[Word and element location records]
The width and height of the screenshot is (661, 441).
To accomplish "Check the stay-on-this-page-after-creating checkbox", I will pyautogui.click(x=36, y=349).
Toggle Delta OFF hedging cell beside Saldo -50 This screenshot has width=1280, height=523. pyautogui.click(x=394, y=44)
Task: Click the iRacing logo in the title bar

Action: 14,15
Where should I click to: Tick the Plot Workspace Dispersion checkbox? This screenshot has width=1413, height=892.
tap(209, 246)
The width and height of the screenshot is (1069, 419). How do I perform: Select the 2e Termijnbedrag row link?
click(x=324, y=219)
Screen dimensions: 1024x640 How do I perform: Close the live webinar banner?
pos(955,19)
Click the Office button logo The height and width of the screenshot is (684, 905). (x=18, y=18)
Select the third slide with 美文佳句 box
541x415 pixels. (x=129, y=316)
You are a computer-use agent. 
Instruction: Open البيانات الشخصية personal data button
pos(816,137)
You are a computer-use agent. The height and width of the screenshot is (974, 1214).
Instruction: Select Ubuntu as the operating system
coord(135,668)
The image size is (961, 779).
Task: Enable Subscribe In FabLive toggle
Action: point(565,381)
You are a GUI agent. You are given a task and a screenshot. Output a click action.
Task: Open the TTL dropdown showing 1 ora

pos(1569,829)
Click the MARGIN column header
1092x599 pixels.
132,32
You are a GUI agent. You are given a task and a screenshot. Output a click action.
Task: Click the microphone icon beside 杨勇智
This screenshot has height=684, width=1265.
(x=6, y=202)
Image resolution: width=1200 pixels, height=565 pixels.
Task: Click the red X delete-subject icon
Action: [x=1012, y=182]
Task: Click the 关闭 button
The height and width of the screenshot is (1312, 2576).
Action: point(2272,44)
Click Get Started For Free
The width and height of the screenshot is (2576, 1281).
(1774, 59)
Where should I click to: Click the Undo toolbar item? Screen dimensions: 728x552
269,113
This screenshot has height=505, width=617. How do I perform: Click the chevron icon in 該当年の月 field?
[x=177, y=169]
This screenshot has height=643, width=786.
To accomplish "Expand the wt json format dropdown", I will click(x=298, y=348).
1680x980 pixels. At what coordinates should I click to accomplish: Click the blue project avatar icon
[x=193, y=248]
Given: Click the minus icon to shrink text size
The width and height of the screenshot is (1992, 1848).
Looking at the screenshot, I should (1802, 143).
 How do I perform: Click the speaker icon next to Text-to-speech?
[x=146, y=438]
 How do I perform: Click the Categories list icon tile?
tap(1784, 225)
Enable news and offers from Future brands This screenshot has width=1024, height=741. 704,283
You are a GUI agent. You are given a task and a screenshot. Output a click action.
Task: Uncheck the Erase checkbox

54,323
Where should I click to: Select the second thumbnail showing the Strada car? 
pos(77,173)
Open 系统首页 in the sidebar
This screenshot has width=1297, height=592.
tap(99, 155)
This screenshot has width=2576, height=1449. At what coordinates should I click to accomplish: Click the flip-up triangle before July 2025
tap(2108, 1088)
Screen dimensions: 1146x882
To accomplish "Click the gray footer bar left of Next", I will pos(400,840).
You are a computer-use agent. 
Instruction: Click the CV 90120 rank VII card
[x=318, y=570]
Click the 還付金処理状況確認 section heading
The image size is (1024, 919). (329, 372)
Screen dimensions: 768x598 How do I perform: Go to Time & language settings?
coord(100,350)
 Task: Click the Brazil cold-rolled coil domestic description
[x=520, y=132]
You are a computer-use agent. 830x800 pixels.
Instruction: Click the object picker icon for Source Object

Stated goal
Convert the data, from the line containing "Select the third slide with 美文佳句 box" up to and including the line containing "will click(x=298, y=348).", into a Markdown table with the columns "No." and "Text", one line per row, skipping blank lines.

Answer for the task
| No. | Text |
|---|---|
| 1 | Select the third slide with 美文佳句 box |
| 2 | 541x415 pixels. (x=129, y=316) |
| 3 | You are a computer-use agent.  |
| 4 | Instruction: Open البيانات الشخصية personal data button |
| 5 | pos(816,137) |
| 6 | You are a computer-use agent. The height and width of the screenshot is (974, 1214). |
| 7 | Instruction: Select Ubuntu as the operating system |
| 8 | coord(135,668) |
| 9 | The image size is (961, 779). |
| 10 | Task: Enable Subscribe In FabLive toggle |
| 11 | Action: point(565,381) |
| 12 | You are a GUI agent. You are given a task and a screenshot. Output a click action. |
| 13 | Task: Open the TTL dropdown showing 1 ora |
| 14 | pos(1569,829) |
| 15 | Click the MARGIN column header |
| 16 | 1092x599 pixels. |
| 17 | 132,32 |
| 18 | You are a GUI agent. You are given a task and a screenshot. Output a click action. |
| 19 | Task: Click the microphone icon beside 杨勇智 |
| 20 | This screenshot has height=684, width=1265. |
| 21 | (x=6, y=202) |
| 22 | Image resolution: width=1200 pixels, height=565 pixels. |
| 23 | Task: Click the red X delete-subject icon |
| 24 | Action: [x=1012, y=182] |
| 25 | Task: Click the 关闭 button |
| 26 | The height and width of the screenshot is (1312, 2576). |
| 27 | Action: point(2272,44) |
| 28 | Click Get Started For Free |
| 29 | The width and height of the screenshot is (2576, 1281). |
| 30 | (1774, 59) |
| 31 | Where should I click to: Click the Undo toolbar item? Screen dimensions: 728x552 |
| 32 | 269,113 |
| 33 | This screenshot has height=505, width=617. How do I perform: Click the chevron icon in 該当年の月 field? |
| 34 | [x=177, y=169] |
| 35 | This screenshot has height=643, width=786. |
| 36 | To accomplish "Expand the wt json format dropdown", I will click(x=298, y=348). |